» **Rows**:
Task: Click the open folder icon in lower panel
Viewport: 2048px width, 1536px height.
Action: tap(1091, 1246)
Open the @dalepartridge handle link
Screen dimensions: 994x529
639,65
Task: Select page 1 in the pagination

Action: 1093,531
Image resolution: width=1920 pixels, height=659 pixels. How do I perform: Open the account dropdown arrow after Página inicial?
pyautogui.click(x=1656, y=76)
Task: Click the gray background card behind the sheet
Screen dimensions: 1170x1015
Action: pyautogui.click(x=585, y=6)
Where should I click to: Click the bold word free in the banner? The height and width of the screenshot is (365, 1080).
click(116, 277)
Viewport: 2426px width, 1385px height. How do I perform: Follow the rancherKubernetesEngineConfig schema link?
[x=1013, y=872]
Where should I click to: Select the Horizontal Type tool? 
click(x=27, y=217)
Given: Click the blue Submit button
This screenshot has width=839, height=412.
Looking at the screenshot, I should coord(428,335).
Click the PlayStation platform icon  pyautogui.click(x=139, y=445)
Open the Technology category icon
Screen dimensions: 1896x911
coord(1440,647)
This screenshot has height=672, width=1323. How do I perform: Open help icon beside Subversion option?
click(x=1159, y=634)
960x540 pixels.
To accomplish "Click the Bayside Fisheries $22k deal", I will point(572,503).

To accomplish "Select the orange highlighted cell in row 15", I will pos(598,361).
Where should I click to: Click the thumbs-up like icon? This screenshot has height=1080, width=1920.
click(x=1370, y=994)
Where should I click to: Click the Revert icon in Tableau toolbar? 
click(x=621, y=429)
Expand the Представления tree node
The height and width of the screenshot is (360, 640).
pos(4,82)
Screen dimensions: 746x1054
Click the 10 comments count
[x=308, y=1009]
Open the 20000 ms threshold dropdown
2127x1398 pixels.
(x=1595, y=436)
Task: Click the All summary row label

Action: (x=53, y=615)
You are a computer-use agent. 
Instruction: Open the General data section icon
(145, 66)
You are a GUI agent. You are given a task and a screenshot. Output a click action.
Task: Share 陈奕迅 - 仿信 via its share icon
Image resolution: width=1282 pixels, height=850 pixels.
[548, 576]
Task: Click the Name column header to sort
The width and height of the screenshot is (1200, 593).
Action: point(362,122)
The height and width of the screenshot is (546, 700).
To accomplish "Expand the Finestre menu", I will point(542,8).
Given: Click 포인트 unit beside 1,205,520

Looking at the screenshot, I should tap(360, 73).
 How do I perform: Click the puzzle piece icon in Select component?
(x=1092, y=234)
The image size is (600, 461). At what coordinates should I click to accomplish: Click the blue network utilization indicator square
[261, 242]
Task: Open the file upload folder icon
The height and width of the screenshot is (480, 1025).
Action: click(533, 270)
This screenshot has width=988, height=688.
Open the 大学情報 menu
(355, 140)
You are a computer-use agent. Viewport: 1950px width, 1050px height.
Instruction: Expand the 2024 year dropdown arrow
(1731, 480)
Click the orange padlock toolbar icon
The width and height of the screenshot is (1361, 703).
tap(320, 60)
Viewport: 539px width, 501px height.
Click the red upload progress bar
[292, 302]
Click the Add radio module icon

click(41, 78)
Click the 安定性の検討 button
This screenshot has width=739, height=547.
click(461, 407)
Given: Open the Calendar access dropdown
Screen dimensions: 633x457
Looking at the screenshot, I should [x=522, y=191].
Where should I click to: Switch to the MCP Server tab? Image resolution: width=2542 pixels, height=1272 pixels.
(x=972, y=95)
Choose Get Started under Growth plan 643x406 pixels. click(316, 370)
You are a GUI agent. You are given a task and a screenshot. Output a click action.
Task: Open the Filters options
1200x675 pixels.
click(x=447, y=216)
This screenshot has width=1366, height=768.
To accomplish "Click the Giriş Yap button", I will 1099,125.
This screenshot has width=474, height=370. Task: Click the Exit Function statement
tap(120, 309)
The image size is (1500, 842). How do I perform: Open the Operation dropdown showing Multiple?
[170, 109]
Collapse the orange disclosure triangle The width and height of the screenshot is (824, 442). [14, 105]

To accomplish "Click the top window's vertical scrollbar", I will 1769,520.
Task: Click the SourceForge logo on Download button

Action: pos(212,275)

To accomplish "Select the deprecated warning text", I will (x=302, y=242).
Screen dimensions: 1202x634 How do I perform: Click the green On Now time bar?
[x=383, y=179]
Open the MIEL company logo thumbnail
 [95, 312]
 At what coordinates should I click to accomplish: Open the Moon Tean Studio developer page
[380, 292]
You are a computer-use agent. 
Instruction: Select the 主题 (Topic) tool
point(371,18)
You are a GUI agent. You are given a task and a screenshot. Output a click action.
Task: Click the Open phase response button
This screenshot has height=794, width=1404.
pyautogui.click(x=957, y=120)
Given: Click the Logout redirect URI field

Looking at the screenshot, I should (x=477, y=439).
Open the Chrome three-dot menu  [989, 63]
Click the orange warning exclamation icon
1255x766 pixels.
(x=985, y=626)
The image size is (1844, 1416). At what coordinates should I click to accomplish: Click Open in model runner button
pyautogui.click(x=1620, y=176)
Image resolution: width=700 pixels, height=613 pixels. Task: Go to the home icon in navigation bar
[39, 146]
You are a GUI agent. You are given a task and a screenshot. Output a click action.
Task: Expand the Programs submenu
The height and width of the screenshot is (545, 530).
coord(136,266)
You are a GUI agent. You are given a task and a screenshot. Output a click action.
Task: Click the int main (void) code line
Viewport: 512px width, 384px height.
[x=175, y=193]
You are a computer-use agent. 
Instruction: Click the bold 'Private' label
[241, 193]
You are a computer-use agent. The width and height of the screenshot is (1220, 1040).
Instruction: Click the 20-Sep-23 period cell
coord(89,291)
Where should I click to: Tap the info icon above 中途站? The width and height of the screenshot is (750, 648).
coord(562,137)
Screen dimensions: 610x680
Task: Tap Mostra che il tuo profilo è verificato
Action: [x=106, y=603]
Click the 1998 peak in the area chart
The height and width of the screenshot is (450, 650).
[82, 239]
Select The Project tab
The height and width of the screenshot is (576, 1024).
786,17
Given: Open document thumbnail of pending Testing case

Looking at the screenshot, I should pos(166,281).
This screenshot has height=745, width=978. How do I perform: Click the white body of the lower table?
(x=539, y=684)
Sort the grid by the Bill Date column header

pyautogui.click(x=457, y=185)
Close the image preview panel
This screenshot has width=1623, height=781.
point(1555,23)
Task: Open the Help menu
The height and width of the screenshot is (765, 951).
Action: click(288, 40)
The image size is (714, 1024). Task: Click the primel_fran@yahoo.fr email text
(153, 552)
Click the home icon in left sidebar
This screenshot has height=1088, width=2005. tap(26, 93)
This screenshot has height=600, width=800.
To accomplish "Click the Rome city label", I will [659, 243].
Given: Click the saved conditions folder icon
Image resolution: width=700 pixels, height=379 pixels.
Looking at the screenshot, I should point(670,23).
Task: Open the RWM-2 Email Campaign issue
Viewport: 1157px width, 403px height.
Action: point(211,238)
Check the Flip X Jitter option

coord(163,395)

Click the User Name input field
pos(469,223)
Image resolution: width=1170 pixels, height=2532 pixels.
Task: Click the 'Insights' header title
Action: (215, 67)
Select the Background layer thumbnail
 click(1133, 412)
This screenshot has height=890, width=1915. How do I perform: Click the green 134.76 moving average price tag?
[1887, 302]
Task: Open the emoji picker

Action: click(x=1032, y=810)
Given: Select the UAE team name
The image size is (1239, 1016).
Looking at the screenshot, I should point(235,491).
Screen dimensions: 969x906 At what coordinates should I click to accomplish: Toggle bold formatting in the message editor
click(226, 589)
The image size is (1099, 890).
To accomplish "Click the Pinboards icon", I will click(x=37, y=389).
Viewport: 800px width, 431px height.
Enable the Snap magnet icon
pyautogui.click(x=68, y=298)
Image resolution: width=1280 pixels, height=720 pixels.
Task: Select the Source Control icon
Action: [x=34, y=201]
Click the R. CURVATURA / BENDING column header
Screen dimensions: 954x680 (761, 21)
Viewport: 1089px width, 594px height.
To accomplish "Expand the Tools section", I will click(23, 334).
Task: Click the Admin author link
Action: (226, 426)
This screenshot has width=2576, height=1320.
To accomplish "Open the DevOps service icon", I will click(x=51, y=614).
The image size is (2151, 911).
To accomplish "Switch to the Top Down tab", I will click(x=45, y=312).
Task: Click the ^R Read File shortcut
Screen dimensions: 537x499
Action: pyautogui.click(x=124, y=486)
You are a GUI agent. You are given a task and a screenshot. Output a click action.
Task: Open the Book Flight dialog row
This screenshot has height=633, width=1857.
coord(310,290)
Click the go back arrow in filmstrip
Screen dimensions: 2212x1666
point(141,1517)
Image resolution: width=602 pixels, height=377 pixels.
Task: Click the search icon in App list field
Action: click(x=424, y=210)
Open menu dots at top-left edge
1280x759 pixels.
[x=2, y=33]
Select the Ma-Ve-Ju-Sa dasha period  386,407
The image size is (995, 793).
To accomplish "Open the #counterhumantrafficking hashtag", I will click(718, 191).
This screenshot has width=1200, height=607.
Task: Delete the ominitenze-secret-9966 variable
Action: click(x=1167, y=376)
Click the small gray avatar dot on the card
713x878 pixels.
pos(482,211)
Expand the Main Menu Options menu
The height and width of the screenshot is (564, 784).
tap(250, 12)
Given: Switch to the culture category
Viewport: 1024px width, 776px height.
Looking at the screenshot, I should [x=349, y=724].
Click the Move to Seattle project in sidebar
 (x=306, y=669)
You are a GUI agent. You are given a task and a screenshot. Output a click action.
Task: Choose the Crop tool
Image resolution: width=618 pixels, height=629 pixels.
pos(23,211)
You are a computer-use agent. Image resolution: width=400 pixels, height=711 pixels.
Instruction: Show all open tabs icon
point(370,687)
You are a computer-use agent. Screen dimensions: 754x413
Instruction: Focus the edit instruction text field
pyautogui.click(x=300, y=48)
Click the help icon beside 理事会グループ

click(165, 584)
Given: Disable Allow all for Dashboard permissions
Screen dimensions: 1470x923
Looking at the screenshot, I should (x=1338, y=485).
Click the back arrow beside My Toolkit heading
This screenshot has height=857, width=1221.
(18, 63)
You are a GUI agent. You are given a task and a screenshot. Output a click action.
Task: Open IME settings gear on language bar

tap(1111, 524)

» **Set task**:
Render the lines starting at the one containing "Given: Click the saved conditions folder icon" and ending at the one containing "will click(x=51, y=614)." as a numbered list, leaving out blank lines.

» **Solution**:
1. Given: Click the saved conditions folder icon
2. Image resolution: width=700 pixels, height=379 pixels.
3. Looking at the screenshot, I should point(670,23).
4. Task: Open the RWM-2 Email Campaign issue
5. Viewport: 1157px width, 403px height.
6. Action: point(211,238)
7. Check the Flip X Jitter option
8. coord(163,395)
9. Click the User Name input field
10. pos(469,223)
11. Image resolution: width=1170 pixels, height=2532 pixels.
12. Task: Click the 'Insights' header title
13. Action: (215, 67)
14. Select the Background layer thumbnail
15.  click(1133, 412)
16. This screenshot has height=890, width=1915. How do I perform: Click the green 134.76 moving average price tag?
17. [1887, 302]
18. Task: Open the emoji picker
19. Action: click(x=1032, y=810)
20. Given: Select the UAE team name
21. The image size is (1239, 1016).
22. Looking at the screenshot, I should point(235,491).
23. Screen dimensions: 969x906 At what coordinates should I click to accomplish: Toggle bold formatting in the message editor
24. click(226, 589)
25. The image size is (1099, 890).
26. To accomplish "Click the Pinboards icon", I will click(x=37, y=389).
27. Viewport: 800px width, 431px height.
28. Enable the Snap magnet icon
29. pyautogui.click(x=68, y=298)
30. Image resolution: width=1280 pixels, height=720 pixels.
31. Task: Select the Source Control icon
32. Action: [x=34, y=201]
33. Click the R. CURVATURA / BENDING column header
34. Screen dimensions: 954x680 (761, 21)
35. Viewport: 1089px width, 594px height.
36. To accomplish "Expand the Tools section", I will click(23, 334).
37. Task: Click the Admin author link
38. Action: (226, 426)
39. This screenshot has width=2576, height=1320.
40. To accomplish "Open the DevOps service icon", I will click(x=51, y=614).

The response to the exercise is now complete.